Lehrveranstaltungsevaluation

Dozierende können ihre Lehrveranstaltungen jedes Semester evaluieren. Dazu stehen standardisierte Instrumente zur Verfügung: eine freiwillige Zwischenevaluation, eine Schlussevaluation und eine Leistungskontrollevaluation. Diese Instrumente erlauben den Einbezug der Perspektive der Studierenden bei der Weiterentwicklung der Lehr-Lern-Szenarien, eine Identifikation von Stärken und Schwächen der Lehre und letztlich Qualitätssicherung. Das Rahmenkonzept zur Lehrveranstaltungsevaluation regelt die Verfahren. Das Vizerektorat Qualität und Nachhaltige Entwicklung organisiert die Schlussevaluation und die Evaluation der Leistungskontrollen gemeinsam mit der Fakultät. Für ausgezeichnet evaluierte Veranstaltungen vergibt die Fakultät in Anerkennung ausgezeichneter Leistungen in der Lehre das ALL-Diplom.

Zwischenevaluation

Die freiwillige Zwischenevaluation ist ein studentisches Feedback, das mit einem standardisierten Fragebogen eingeholt wird. Sie ist eine Dienstleistung der Verantwortlichen für die Evaluationen von Lehrveranstaltungen und Leistungskontrollen in der Abteilung QSE und wird im zentralen Evaluationssystem evasys durchgeführt. Die Zwischenevaluation erlaubt den Dozierenden in einer frühen Phase der Veranstaltung Meinungen und Anregungen der Studierenden einzuholen, um die Lehrveranstaltung dementsprechend bereits während des Semesters zu verbessern.

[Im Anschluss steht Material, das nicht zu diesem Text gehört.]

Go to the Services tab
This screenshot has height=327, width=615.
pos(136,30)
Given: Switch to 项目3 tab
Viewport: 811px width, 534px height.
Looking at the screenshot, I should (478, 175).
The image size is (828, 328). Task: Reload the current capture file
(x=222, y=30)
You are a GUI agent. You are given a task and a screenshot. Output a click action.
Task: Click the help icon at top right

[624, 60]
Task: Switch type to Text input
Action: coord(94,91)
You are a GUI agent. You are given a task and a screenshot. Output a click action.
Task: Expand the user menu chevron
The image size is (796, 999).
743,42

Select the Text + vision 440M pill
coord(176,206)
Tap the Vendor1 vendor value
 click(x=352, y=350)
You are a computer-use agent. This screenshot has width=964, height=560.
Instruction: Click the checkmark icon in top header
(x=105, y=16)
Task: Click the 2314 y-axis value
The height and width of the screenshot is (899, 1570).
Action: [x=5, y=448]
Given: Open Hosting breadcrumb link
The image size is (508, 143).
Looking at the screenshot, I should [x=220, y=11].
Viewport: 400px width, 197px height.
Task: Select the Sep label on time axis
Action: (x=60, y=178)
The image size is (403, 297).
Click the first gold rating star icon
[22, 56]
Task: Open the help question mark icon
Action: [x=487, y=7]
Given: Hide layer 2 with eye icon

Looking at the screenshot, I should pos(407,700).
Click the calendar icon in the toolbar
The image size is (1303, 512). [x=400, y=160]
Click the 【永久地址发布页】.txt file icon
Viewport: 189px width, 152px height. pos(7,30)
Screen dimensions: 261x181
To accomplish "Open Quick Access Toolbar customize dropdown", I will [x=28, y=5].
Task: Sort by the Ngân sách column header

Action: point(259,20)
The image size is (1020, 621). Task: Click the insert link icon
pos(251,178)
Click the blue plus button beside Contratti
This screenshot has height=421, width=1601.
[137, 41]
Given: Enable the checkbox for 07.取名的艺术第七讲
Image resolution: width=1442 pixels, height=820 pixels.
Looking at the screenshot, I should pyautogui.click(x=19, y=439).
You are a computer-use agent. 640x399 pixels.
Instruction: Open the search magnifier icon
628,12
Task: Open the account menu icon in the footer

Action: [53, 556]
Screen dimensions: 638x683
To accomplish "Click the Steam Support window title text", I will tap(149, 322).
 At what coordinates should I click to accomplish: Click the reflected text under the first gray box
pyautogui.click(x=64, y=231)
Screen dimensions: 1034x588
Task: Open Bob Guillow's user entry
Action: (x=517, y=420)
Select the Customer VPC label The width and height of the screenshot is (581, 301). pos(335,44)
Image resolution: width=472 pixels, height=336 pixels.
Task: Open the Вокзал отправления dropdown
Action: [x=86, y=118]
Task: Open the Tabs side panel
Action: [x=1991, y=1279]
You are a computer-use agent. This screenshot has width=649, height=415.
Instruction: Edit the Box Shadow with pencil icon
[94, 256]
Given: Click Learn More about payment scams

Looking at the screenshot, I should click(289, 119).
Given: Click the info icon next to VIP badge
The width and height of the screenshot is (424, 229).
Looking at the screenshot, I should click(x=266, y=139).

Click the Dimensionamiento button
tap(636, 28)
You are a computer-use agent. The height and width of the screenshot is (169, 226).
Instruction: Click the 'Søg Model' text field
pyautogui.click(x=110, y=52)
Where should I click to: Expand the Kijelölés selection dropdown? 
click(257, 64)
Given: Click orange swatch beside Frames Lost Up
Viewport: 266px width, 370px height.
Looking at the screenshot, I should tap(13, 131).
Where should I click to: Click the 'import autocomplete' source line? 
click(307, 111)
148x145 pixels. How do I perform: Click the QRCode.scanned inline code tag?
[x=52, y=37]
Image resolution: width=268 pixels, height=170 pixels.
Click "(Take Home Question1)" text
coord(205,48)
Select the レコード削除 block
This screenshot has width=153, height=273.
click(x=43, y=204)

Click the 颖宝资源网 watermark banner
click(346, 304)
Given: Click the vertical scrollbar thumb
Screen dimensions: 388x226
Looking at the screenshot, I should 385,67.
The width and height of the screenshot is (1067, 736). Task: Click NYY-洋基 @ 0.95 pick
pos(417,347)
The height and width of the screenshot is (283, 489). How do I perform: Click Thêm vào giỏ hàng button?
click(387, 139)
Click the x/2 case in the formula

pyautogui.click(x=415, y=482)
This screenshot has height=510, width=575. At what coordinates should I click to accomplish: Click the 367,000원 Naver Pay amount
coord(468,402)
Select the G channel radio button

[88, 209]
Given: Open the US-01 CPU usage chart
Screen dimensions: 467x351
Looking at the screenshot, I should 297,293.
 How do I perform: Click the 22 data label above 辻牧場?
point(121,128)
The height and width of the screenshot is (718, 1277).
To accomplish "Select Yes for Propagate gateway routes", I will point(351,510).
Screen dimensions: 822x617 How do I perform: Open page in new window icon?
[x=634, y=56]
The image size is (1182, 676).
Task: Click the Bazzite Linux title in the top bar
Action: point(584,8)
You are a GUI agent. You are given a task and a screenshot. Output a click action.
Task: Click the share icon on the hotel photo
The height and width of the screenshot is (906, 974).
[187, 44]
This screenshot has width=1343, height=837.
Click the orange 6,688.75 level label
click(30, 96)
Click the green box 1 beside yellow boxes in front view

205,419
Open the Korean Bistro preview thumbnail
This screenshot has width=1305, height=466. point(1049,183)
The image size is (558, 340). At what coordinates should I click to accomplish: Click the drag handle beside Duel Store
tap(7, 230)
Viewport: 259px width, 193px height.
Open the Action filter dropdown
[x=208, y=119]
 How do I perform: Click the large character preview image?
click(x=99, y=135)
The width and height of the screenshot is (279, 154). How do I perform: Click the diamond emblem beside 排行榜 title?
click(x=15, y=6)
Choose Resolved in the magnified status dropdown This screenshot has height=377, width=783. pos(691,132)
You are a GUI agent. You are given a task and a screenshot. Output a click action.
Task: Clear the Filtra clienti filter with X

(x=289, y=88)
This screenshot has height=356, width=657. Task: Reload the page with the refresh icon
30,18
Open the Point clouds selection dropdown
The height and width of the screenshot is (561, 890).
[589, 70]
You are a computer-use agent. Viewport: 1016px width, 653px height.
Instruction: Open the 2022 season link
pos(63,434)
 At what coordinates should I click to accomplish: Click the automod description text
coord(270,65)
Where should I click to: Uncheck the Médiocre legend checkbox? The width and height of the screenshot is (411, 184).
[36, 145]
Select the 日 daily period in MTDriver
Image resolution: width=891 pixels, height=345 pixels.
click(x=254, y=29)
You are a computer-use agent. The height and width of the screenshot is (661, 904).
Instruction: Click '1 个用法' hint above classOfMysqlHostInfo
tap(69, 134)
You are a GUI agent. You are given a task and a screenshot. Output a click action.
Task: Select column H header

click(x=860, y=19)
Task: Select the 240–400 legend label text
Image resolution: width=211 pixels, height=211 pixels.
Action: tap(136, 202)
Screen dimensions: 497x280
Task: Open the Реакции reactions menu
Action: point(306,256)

Leistungskontrollevaluation

Die Verantwortlichen für die Lehrveranstaltungsevaluation in der Abteilung Qualitätssicherung und -entwicklung im Zentralbereich organisiert die Leistungskontrollevaluation gemeinsam mit der Fakultät. Dafür steht ein standardisierter Fragebogen zur Verfügung. Das Rahmenkonzept für die Durchführung und Verwendung von Lehrveranstaltungsevaluationen an der Universität Bern sieht vor, dass 50% aller Leistungskontrollen regelmässig (mindestens alle 3 Jahre) evaluiert werden. Im Rahmen der QSE-Gremiumssitzungen werden die Resultate der Dreijahreszyklen diskutiert,und anschliessend der Fakultät präsentiert.